Thank you everyone who is praying for our girl. Every day we learn more and more what a priceless treasure she is. Such a blessing to us in every way. God is teaching us and showing us as days go by how He is here and making Himself known even in hard times. I loved this quote in my devotional book this morning:

"My Peace is like a shaft of golden light shining on you continuously. During days of bright sunshine, it may blend in with your surroundings. On darker days, My Peace stands out in sharp contrast to your circumstances. See times of darkness as opportunities for My Light to shine in transcendant splendor."


Blessings to you today!

Monday, August 2, 2010

Tired...

Dear friends...

Thank you for praying!!!!! I planned on blogging tonight, but it was such a long day and I didn't get much sleep last night, so I have to go to bed.

I will write tomorrow, but first I'll just let you know that the enucleation was successful. Today was a rough day for Sarah of course, but her pain was controlled pretty well with tylenol. I will tell you all the details about the procedure, the next steps in her treatment, and her day full of Itsy Bitsy Spider tomorrow. I will tell you though, that I will dream about that song tonight, I am sure of it. ; )

God bless each one of you!!

Night night

Sunday, August 1, 2010

Surgery in the Morning

Hello friends...

Sarah's big surgery day is tomorrow. We will arrive at 6:30 (I wasn't even completely aware that people were actually functioning that early in the morning, but I guess they do) and the surgery begins at 7:30.

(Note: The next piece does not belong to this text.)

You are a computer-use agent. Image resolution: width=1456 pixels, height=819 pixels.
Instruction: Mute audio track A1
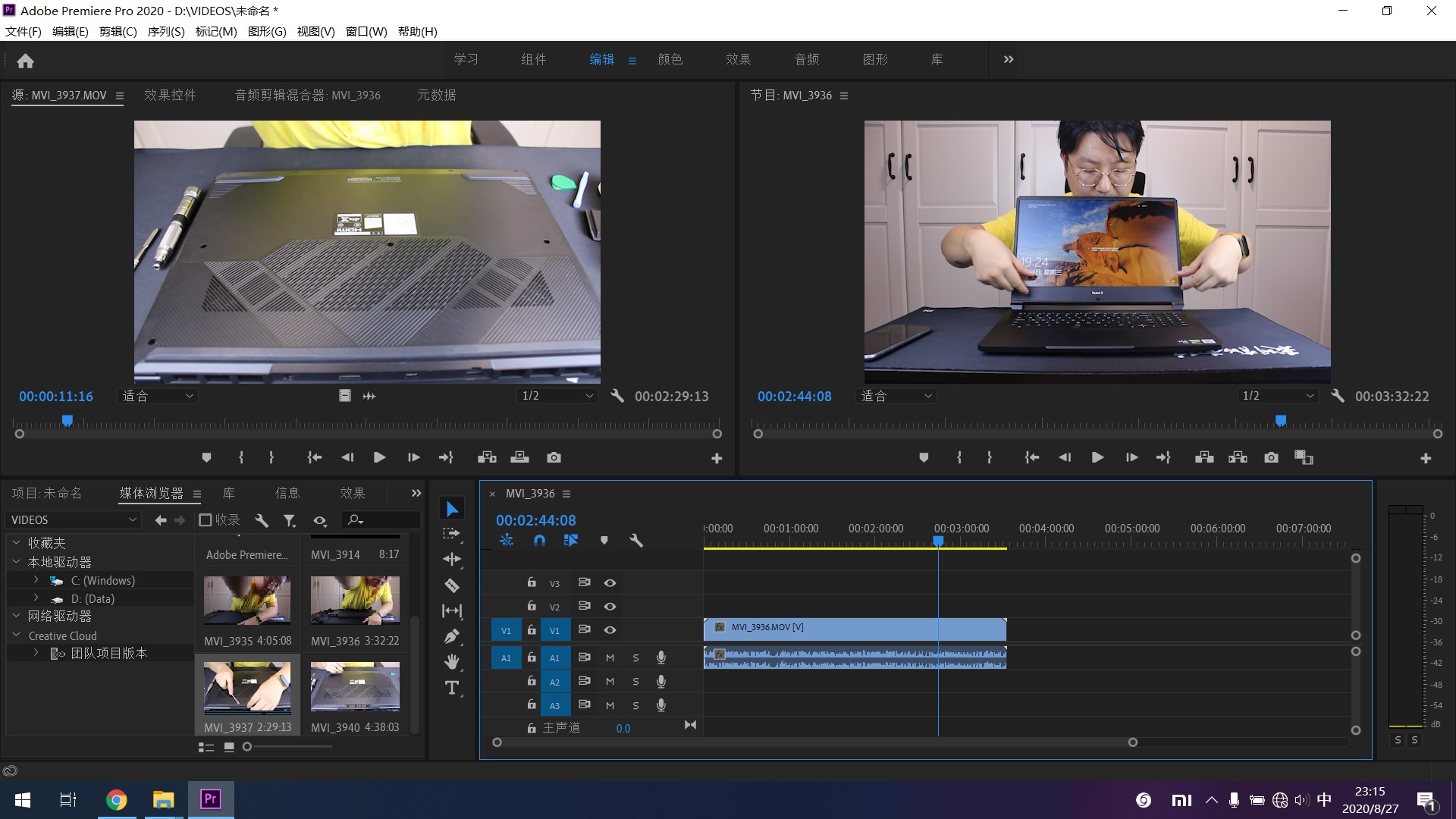610,657
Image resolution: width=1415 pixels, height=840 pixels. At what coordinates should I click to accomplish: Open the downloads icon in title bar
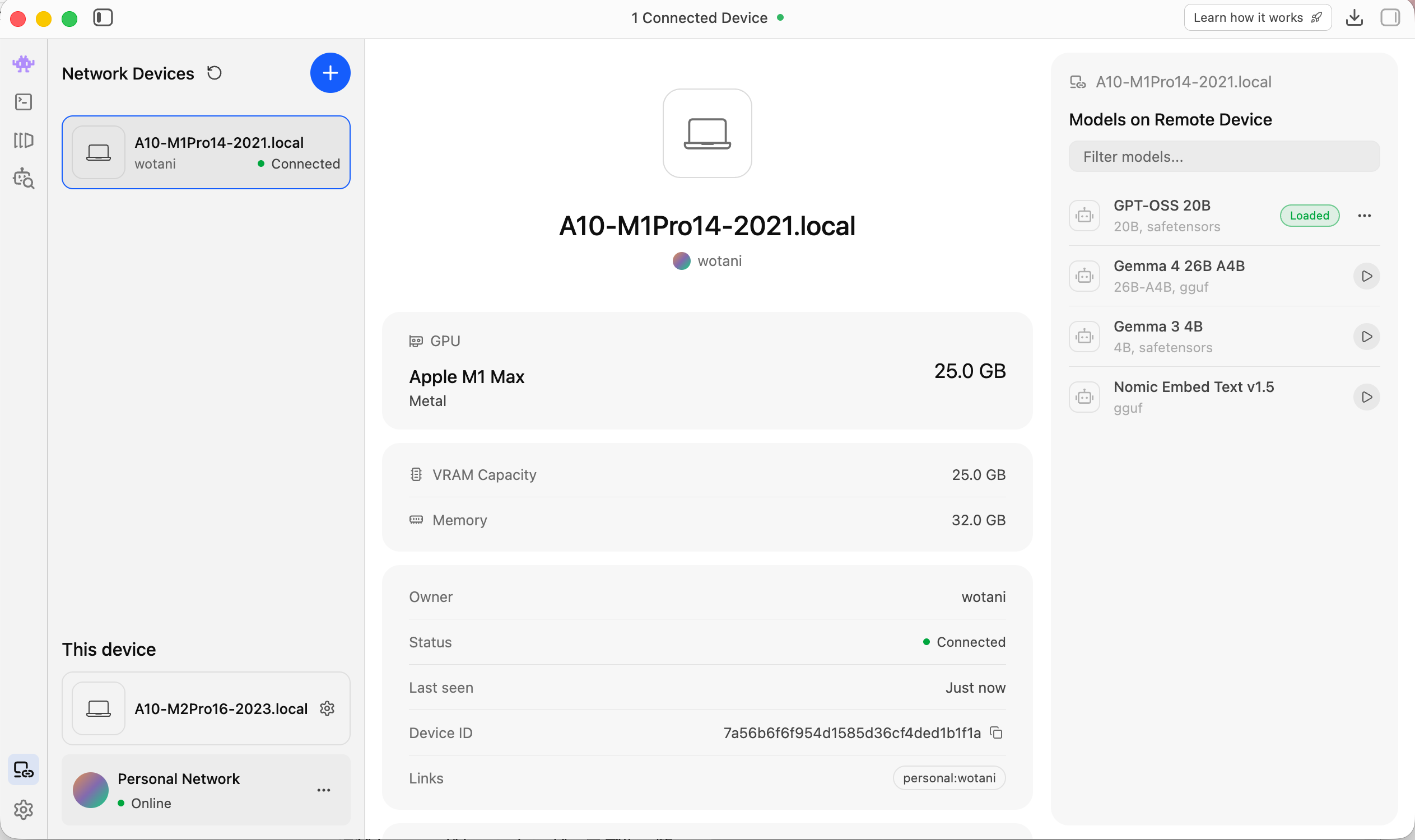[x=1354, y=17]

God loves to teach us things, and it is one of my favorite things about Him. Going through a trial forces us to have faith or else be swallowed up in misery. I choose to have faith. I've been thinking a lot about that lately. I certainly have had trials in my life when I just did not feel able to trust God much at all. But I do know that as I have gone through a number of hard times in my life, the older I get the easier it is to trust Him because I have seen Him come through for me every time. Not always right away of course, or at least not when I thought He should, but always in time before I completely lost it. The Bible is full of examples of His people experiencing trials. He never tells us we will not experience them. But, oh how sweet it is when we take Him at His Word that we can trust Him!

So, lately He has been teaching me to take my faith to the next level. We are trusting Him with our daughter's life. We are trusting Him with her eyesight. We are trusting Him to guide mere human beings' hands as we wait helplessly on the sidelines. And as I learn to trust once again, I have this old song running through my head...


"Tis so sweet to trust in Jesus,
Just to take Him at His Word.
Just to rest upon His promise.
Just to know, "Thus saith the Lord."
He is so good, isn't He? Oh, how I love my precious Jesus.